## THE PROBLEM
Print each entry as it appears. Images stay out of the copy.

▶

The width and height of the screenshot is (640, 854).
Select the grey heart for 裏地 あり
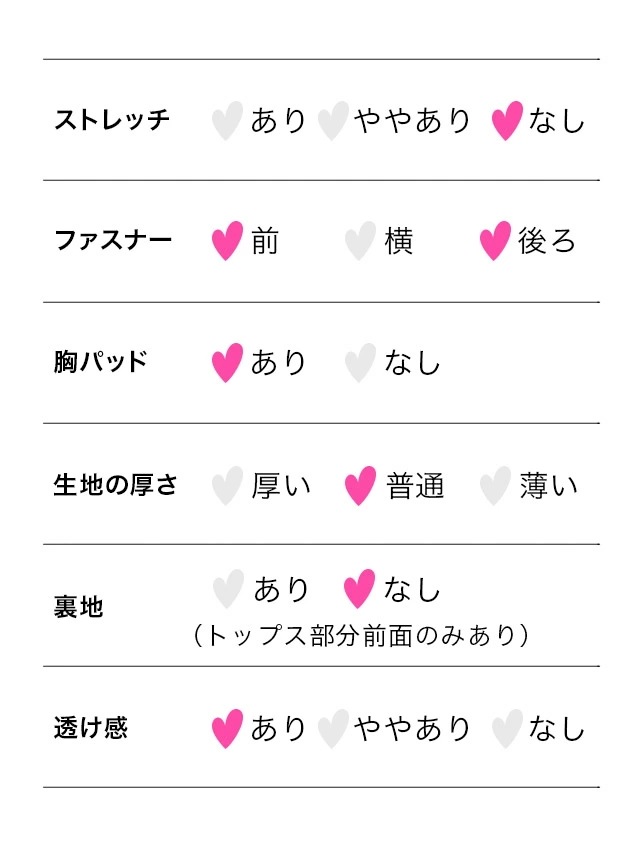[228, 589]
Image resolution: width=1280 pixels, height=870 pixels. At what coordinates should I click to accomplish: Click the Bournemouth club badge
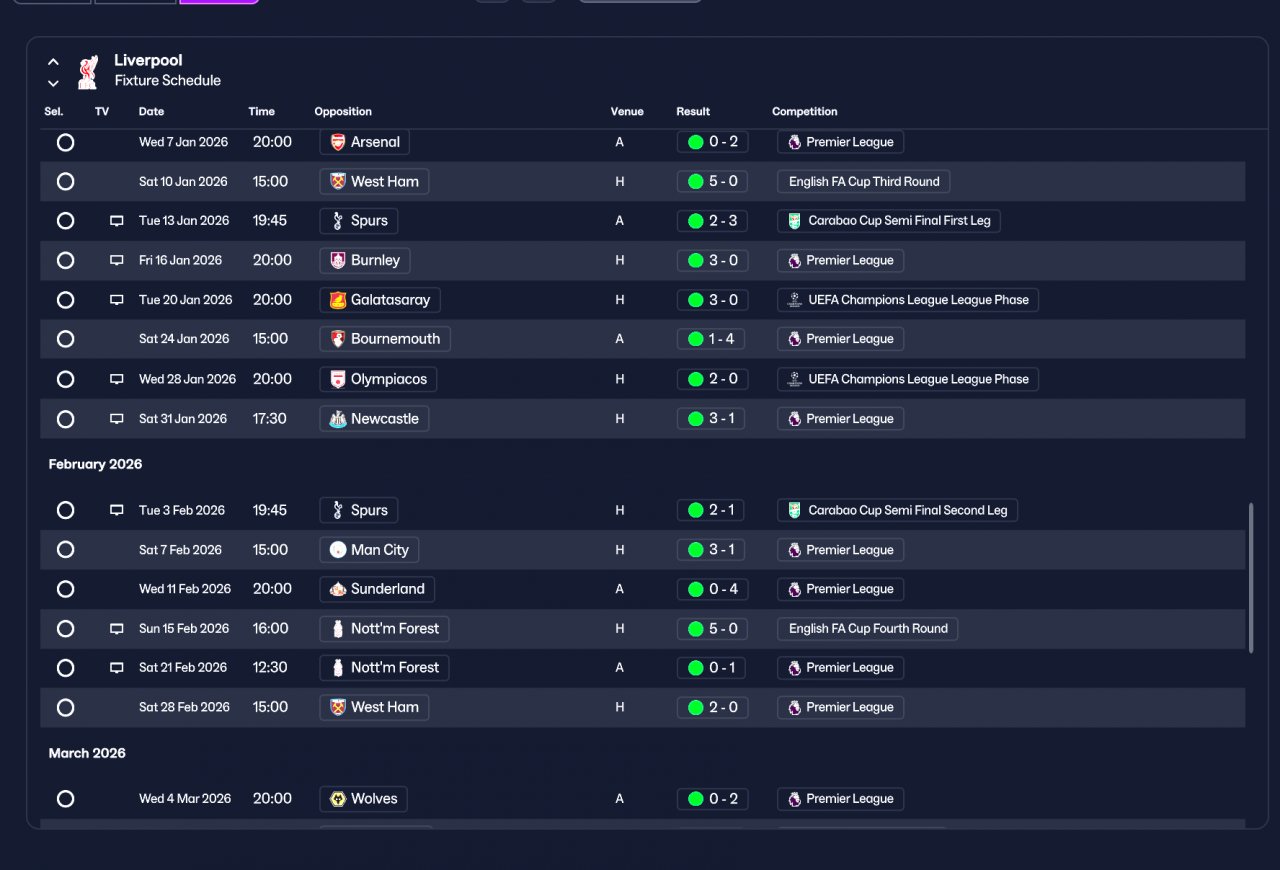[x=338, y=339]
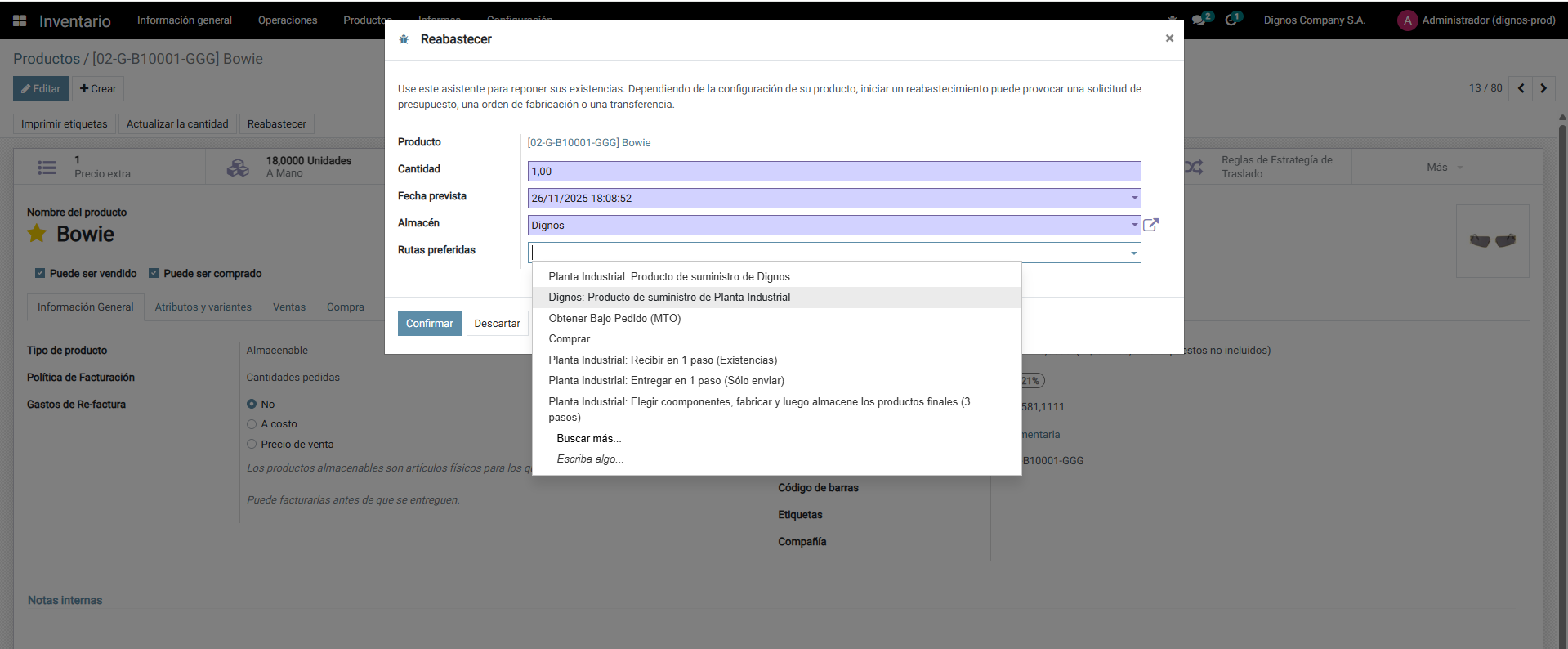Viewport: 1568px width, 649px height.
Task: Toggle the Puede ser vendido checkbox
Action: 40,273
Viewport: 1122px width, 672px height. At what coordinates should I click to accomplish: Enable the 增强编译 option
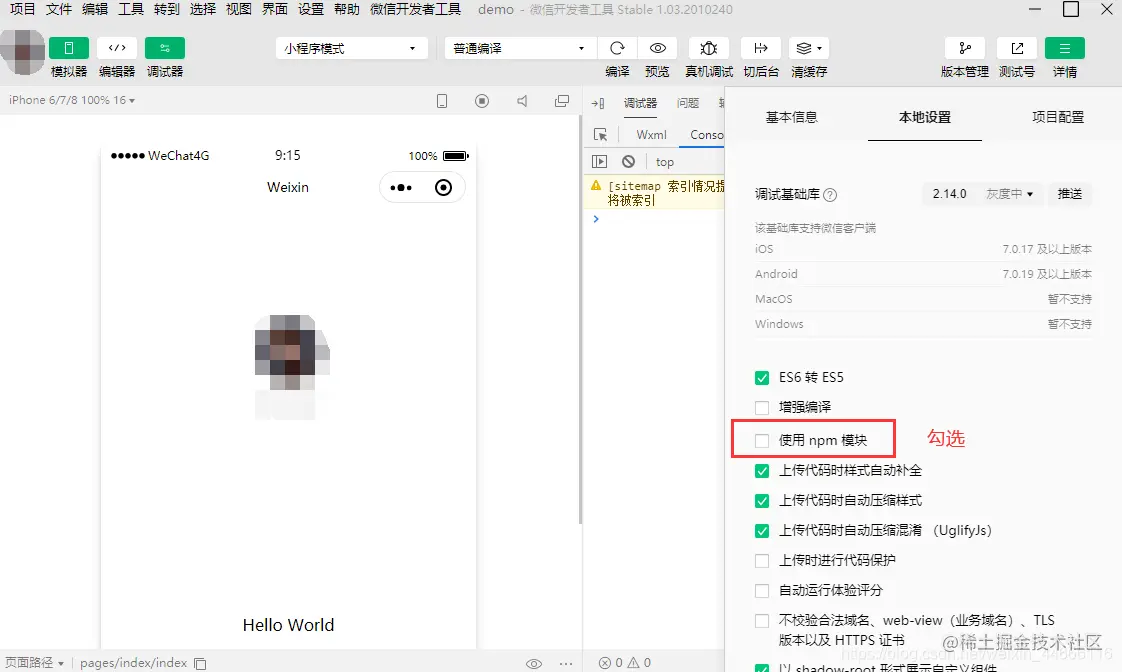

◀

## EXERCISE ANSWER
The width and height of the screenshot is (640, 854).
Select the grey heart for 裏地 あり
[228, 589]
Image resolution: width=1280 pixels, height=870 pixels. At what coordinates should I click to accomplish: Click the Bournemouth club badge
[x=338, y=339]
Viewport: 1568px width, 649px height.
Task: Toggle the Puede ser vendido checkbox
Action: 40,273
Viewport: 1122px width, 672px height. At what coordinates should I click to accomplish: Enable the 增强编译 option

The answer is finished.